Der abwanderungswillige Albert Streit hat das Interesse gleich mehrerer Bundesliga-Klubs auf sich gezogen. Im DSF bestätigte Heribert Bruchhagen, Vorstandsvorsitzender von Eintracht Frankfurt, dass sich die Ligakonkurrenz bereits nach dem Mittelfeldspieler der Hessen erkundigt hat.

Bundesligisten streiten sich um Streit

Eintracht will erst nach Saisonende entscheiden

06. Mai 2007, 13:29 Uhr

Der abwanderungswillige Albert Streit hat das Interesse gleich mehrerer Bundesliga-Klubs auf sich gezogen. Im DSF bestätigte Heribert Bruchhagen, Vorstandsvorsitzender von Eintracht Frankfurt, dass sich die Ligakonkurrenz bereits nach dem Mittelfeldspieler der Hessen erkundigt hat. "Ja, es gibt einige Anfragen aus der Bundesliga. Wir werden abwarten, ob wir den Klassenerhalt schaffen. Anschließend entscheiden wir, ob er geht oder seinen bis 2009 laufenden Vertrag bei uns erfüllt", sagte Bruchhagen.

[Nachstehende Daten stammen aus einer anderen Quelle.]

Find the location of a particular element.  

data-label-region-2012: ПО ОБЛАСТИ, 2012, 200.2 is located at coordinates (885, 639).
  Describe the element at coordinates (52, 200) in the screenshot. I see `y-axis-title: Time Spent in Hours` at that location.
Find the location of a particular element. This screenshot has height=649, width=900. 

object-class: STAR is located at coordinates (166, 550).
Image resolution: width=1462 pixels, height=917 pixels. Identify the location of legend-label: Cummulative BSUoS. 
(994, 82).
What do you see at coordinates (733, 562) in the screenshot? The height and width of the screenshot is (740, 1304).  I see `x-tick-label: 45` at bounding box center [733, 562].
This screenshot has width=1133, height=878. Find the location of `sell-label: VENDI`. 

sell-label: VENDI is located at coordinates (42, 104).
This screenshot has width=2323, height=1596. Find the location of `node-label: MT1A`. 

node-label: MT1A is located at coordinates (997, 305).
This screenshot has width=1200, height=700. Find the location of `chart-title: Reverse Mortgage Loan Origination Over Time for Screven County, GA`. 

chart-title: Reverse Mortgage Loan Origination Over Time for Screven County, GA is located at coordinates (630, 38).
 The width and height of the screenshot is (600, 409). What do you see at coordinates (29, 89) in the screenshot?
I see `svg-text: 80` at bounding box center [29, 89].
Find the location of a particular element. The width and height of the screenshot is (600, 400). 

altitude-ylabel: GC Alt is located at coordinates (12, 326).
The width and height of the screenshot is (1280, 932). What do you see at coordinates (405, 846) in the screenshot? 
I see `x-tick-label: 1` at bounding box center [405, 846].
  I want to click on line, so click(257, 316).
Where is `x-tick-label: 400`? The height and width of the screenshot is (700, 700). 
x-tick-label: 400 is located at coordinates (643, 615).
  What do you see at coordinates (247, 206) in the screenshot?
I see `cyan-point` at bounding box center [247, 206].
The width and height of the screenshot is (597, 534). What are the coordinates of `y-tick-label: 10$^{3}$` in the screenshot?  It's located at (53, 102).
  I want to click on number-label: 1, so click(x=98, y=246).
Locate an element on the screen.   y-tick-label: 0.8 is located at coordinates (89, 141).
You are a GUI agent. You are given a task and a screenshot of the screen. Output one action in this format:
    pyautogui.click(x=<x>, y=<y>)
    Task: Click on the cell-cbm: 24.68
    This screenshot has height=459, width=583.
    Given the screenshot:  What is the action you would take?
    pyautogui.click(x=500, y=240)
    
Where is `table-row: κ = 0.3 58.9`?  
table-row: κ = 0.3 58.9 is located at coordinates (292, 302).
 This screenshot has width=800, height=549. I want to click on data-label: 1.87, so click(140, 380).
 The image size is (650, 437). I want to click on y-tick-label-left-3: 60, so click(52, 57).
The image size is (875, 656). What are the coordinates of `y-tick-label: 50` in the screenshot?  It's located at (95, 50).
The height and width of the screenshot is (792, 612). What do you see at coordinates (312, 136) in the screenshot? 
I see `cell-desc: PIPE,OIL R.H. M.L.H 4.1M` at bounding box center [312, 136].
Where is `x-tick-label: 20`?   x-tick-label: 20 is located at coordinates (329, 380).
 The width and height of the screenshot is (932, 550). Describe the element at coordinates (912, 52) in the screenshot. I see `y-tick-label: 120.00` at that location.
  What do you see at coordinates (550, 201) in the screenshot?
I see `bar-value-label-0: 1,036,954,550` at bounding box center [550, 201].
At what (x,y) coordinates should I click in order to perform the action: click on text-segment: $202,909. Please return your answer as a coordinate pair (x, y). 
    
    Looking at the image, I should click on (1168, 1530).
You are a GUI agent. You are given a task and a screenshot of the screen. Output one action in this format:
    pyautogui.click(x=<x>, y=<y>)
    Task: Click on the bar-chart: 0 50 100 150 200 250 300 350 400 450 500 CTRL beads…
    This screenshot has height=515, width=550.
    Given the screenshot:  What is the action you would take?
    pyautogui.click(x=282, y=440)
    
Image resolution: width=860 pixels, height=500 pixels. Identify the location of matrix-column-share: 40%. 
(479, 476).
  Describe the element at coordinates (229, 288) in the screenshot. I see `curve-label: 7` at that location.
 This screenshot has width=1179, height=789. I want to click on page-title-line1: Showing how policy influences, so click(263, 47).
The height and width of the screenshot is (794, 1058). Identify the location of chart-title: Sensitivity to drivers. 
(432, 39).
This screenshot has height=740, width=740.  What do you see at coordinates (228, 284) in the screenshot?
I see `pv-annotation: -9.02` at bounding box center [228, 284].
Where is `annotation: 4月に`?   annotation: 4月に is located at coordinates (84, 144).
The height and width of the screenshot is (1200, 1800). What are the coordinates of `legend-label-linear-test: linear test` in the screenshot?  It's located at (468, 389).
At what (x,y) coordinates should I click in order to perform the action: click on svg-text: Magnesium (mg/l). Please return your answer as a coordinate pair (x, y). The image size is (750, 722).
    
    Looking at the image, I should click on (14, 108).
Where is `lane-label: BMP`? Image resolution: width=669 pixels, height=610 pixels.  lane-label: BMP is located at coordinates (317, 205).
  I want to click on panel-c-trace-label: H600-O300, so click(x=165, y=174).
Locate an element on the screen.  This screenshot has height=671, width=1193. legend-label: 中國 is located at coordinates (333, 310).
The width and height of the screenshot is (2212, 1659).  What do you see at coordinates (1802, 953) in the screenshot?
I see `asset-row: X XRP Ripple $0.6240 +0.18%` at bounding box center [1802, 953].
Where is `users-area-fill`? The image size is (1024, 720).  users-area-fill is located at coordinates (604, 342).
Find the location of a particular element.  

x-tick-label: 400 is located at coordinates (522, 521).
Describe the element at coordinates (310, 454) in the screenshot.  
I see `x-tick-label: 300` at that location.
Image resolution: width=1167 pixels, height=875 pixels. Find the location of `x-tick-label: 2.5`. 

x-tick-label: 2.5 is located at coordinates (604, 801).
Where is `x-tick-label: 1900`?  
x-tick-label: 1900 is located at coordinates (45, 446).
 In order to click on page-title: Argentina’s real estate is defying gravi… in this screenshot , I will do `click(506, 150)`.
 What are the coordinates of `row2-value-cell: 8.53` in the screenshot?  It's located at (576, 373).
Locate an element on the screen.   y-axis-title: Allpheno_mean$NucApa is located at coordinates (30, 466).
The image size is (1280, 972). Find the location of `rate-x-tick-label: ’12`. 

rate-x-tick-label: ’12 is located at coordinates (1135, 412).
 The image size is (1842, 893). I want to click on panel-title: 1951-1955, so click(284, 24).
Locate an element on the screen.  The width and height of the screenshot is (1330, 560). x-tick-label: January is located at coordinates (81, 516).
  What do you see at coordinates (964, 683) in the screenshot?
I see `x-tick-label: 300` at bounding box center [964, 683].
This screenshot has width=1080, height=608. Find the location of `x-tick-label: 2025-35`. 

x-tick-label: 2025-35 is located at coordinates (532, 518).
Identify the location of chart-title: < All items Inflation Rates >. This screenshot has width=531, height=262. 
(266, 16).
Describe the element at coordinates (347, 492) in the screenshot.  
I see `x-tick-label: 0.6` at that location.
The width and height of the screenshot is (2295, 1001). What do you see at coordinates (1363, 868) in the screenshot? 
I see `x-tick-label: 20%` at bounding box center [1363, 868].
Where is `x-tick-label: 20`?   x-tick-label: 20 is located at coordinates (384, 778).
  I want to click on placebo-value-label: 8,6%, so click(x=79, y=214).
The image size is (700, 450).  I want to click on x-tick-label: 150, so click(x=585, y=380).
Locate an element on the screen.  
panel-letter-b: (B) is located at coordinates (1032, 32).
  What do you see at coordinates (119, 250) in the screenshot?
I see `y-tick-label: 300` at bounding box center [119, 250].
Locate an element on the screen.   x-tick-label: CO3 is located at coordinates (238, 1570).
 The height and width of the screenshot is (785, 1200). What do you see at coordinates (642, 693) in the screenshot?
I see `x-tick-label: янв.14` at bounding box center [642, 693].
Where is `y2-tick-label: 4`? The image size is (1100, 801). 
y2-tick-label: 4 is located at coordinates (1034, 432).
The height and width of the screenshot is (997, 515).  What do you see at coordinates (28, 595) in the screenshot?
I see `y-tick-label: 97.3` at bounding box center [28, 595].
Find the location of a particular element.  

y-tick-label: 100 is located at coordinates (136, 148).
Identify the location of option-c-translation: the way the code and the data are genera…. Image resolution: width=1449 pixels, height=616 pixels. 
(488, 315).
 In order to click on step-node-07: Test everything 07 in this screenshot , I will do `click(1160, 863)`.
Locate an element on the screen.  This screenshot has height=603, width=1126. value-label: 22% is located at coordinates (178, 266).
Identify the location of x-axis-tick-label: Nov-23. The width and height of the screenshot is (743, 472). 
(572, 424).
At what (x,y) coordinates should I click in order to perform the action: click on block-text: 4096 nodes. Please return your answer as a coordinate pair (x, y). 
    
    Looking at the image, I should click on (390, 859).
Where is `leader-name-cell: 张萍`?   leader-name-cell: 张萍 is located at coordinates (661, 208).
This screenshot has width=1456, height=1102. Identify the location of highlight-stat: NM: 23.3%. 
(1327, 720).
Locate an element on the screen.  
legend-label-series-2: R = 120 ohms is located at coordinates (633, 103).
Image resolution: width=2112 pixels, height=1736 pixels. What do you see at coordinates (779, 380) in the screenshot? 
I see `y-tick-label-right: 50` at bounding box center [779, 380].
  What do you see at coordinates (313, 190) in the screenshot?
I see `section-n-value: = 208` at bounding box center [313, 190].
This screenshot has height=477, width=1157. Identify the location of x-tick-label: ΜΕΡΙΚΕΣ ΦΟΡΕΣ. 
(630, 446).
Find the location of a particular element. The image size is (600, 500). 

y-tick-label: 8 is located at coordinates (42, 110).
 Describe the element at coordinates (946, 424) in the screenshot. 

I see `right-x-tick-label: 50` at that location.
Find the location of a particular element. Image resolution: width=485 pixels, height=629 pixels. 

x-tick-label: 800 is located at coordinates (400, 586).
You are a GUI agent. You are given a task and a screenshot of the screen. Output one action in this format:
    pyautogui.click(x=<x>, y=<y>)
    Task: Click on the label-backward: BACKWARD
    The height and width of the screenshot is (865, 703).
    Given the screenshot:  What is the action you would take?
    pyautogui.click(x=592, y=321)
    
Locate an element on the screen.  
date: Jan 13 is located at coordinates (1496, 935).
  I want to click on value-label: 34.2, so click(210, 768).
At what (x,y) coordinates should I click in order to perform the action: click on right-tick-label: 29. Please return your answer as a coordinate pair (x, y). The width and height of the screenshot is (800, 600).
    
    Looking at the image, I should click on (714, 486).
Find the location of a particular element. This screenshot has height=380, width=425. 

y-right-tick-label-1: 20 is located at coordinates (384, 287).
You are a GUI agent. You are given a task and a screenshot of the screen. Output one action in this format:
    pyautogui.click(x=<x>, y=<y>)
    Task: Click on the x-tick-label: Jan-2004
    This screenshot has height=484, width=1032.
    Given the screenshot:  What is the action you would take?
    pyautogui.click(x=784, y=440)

Bruchhagen bestätigte einen Tag nach dem 4:0-Erfolg im vorentscheidenden Abstiegsduell gegen Alemannia Aachen den "Streit um Streit", der auf das gestörte Verhältnis zwischen Spieler und Trainer Friedhelm Funkel zurückzuführen sei. Laut Bruchhagen gehöre Streit zu den "jungen Burschen", die sich in "ihrer Selbstverliebtheit" vor Journalisten gern mal kritisch mit ihrem Trainer auseinandersetzen würden.

Streit selbst hatte ebenfalls das gestörte Verhältnis zu Trainer Funkel als Grund für seine Wechselwünsche angegeben. Angeblich sollen der Hamburger SV, Schalke 04, Werder Bremen und der VfB Stuttgart Interesse an dem Ex-Kölner bekundet haben.